§ About this task:
Copy out each line of the data below in which the string "breadcrumb" appears.
+--
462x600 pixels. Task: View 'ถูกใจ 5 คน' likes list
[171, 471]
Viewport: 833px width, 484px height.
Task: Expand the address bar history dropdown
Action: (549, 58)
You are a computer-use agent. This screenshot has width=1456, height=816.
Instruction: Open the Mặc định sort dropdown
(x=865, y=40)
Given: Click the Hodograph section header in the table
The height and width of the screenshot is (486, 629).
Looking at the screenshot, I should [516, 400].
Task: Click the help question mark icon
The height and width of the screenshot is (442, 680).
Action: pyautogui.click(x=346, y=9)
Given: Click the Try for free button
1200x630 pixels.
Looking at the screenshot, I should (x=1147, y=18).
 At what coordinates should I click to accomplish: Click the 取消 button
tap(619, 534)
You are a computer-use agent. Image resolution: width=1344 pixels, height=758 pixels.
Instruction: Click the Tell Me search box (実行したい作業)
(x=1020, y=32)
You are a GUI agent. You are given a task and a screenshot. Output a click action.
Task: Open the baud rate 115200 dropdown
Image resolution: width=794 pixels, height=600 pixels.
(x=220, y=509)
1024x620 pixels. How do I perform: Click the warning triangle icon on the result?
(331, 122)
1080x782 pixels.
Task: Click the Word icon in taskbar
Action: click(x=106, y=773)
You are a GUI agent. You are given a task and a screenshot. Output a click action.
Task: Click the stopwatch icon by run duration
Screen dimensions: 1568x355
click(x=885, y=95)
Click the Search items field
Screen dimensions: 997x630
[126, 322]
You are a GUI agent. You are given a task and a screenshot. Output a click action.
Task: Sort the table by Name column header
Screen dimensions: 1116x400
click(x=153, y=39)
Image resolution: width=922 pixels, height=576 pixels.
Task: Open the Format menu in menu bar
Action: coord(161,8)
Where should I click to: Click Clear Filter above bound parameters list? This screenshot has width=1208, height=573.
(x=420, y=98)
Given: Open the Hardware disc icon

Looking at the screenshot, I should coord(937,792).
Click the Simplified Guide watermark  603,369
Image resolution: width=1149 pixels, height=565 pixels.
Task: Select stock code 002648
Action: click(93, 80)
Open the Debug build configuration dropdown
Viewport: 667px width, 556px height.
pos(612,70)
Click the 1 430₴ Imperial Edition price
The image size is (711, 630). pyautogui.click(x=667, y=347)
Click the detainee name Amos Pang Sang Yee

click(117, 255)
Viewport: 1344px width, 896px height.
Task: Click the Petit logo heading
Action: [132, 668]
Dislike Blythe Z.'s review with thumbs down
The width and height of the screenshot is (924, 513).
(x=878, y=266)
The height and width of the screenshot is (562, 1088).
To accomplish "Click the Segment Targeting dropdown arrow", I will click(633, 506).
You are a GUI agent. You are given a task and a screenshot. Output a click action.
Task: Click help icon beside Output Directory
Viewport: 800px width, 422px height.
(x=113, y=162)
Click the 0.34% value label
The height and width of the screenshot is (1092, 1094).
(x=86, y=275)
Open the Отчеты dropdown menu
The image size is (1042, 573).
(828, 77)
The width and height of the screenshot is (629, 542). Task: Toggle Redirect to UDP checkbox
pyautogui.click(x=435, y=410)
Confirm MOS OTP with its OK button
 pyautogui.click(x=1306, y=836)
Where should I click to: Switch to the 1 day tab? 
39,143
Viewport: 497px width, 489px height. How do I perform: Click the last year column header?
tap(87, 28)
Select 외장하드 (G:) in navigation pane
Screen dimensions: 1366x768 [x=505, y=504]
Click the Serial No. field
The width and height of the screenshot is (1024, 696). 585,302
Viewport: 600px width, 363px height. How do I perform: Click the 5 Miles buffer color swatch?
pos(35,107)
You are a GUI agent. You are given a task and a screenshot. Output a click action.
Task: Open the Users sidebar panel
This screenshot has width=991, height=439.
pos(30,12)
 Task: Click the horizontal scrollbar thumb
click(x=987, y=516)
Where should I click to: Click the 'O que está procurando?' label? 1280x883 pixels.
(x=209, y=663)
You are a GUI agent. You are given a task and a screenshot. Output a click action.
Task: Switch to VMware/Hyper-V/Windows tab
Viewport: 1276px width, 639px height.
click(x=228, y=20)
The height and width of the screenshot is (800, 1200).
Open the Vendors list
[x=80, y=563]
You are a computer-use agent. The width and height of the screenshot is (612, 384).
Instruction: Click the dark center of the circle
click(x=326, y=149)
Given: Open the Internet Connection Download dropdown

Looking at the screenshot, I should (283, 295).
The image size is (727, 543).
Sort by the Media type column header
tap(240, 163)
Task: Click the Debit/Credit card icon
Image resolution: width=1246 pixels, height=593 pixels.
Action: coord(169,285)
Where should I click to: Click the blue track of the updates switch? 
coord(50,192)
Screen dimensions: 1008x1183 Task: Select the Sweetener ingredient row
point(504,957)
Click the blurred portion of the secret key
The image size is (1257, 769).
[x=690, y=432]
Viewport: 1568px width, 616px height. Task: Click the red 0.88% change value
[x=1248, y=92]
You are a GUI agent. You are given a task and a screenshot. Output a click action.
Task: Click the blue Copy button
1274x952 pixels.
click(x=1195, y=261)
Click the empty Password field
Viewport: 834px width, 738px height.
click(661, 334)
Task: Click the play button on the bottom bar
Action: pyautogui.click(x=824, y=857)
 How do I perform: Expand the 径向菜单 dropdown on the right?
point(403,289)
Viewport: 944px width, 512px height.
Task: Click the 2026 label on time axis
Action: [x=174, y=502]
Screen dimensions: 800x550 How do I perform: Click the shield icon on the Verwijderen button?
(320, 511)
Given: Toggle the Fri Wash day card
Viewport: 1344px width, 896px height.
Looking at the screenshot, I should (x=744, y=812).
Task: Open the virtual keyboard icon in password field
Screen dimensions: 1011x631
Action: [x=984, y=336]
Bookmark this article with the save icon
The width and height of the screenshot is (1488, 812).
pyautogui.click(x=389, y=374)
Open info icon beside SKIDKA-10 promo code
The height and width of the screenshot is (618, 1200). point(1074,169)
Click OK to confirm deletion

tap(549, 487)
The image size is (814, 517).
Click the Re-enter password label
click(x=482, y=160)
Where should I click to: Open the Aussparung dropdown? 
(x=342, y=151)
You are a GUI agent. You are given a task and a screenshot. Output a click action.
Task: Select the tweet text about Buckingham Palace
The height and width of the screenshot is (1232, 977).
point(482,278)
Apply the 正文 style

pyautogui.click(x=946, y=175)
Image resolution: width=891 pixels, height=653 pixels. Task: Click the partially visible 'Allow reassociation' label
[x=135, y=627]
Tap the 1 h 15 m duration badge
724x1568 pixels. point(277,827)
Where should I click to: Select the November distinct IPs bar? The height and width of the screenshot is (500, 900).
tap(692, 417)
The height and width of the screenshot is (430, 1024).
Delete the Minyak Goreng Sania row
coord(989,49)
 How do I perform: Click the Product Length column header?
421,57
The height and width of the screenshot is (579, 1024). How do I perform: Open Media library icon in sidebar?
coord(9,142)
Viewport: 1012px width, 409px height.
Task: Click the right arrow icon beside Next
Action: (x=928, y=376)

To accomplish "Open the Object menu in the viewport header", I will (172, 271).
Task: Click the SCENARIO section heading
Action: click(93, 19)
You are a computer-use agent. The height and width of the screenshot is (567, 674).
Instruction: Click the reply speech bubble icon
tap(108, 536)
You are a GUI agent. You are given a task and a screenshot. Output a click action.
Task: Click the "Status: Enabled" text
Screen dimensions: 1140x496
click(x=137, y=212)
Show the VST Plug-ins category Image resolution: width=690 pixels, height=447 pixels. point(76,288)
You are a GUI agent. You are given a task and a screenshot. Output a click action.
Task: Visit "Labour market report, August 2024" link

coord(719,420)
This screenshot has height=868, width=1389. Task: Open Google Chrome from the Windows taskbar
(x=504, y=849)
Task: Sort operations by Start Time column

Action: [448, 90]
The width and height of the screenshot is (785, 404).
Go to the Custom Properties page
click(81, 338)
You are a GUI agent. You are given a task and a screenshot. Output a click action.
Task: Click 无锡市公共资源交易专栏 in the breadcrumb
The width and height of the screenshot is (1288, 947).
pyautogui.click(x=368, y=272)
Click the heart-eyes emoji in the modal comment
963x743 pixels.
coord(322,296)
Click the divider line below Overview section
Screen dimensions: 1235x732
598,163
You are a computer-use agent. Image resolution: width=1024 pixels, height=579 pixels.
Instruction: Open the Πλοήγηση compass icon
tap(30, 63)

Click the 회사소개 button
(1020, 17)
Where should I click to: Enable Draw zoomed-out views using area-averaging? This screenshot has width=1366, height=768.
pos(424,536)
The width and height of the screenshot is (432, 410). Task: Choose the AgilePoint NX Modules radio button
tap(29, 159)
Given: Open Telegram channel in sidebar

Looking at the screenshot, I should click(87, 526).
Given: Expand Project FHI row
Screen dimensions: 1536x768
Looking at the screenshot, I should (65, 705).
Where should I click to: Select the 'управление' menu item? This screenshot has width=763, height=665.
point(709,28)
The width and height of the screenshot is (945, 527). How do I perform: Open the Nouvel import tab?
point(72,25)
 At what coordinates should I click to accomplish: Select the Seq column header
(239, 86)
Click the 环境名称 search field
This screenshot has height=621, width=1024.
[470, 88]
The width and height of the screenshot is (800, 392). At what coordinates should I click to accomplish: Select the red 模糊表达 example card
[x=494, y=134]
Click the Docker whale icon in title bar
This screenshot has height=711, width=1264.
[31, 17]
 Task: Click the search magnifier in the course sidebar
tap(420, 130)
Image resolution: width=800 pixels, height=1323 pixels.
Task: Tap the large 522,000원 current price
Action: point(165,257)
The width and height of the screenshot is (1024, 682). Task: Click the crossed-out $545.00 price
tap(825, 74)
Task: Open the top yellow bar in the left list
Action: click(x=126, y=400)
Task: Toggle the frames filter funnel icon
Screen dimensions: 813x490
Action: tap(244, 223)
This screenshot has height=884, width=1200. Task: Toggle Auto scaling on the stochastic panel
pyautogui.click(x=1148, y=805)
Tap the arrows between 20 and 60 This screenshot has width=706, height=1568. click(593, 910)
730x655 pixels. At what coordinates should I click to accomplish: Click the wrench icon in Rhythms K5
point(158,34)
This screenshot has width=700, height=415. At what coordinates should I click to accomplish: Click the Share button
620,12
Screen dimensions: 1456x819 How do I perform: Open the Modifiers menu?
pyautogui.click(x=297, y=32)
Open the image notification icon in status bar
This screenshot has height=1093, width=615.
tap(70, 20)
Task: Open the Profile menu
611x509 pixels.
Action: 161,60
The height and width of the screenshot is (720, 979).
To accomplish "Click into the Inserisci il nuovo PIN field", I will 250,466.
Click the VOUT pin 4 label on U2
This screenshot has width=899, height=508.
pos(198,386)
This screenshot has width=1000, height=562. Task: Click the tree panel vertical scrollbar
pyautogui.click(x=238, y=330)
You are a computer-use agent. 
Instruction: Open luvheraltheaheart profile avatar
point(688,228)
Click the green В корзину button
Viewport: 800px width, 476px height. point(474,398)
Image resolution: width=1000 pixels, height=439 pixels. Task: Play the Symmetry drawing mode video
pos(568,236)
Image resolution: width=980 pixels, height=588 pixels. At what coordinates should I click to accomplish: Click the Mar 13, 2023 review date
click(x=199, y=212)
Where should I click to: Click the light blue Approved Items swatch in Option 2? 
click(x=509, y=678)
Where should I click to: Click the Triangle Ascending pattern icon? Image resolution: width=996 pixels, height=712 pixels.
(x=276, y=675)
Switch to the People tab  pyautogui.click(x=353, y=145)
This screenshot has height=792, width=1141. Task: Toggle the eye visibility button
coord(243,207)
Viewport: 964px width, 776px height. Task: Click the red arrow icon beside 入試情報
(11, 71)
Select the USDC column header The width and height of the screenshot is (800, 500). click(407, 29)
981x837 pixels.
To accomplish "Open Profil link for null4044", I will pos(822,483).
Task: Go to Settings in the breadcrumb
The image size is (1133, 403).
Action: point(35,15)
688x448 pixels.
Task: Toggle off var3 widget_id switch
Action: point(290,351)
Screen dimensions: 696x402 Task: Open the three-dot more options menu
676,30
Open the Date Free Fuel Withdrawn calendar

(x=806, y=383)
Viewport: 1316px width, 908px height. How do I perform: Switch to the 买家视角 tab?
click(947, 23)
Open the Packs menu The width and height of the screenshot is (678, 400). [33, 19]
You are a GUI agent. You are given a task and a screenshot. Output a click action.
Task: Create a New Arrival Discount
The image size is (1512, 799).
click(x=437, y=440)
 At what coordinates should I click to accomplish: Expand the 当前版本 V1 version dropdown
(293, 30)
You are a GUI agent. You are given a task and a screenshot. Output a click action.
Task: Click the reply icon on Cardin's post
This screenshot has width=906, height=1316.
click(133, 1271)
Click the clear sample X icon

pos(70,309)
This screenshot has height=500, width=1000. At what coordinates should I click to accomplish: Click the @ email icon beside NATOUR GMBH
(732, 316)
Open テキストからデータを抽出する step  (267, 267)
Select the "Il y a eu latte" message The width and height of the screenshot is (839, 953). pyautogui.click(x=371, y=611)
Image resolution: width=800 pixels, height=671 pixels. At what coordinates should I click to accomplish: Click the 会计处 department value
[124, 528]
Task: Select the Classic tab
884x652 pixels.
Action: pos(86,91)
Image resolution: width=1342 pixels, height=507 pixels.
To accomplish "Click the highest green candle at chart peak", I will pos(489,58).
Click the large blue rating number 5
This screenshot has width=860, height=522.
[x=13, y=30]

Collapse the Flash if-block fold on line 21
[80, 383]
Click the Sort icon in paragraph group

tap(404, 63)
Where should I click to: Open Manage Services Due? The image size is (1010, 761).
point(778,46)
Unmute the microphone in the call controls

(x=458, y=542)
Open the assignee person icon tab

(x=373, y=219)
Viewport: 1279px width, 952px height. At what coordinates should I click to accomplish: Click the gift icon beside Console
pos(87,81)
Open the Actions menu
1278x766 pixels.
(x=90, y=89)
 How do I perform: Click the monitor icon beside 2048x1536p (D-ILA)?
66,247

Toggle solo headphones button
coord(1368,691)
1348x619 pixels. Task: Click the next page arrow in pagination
+--
§ Your solution:
Task: Click 无锡市公共资源交易专栏 in the breadcrumb
Task: Go to Settings in the breadcrumb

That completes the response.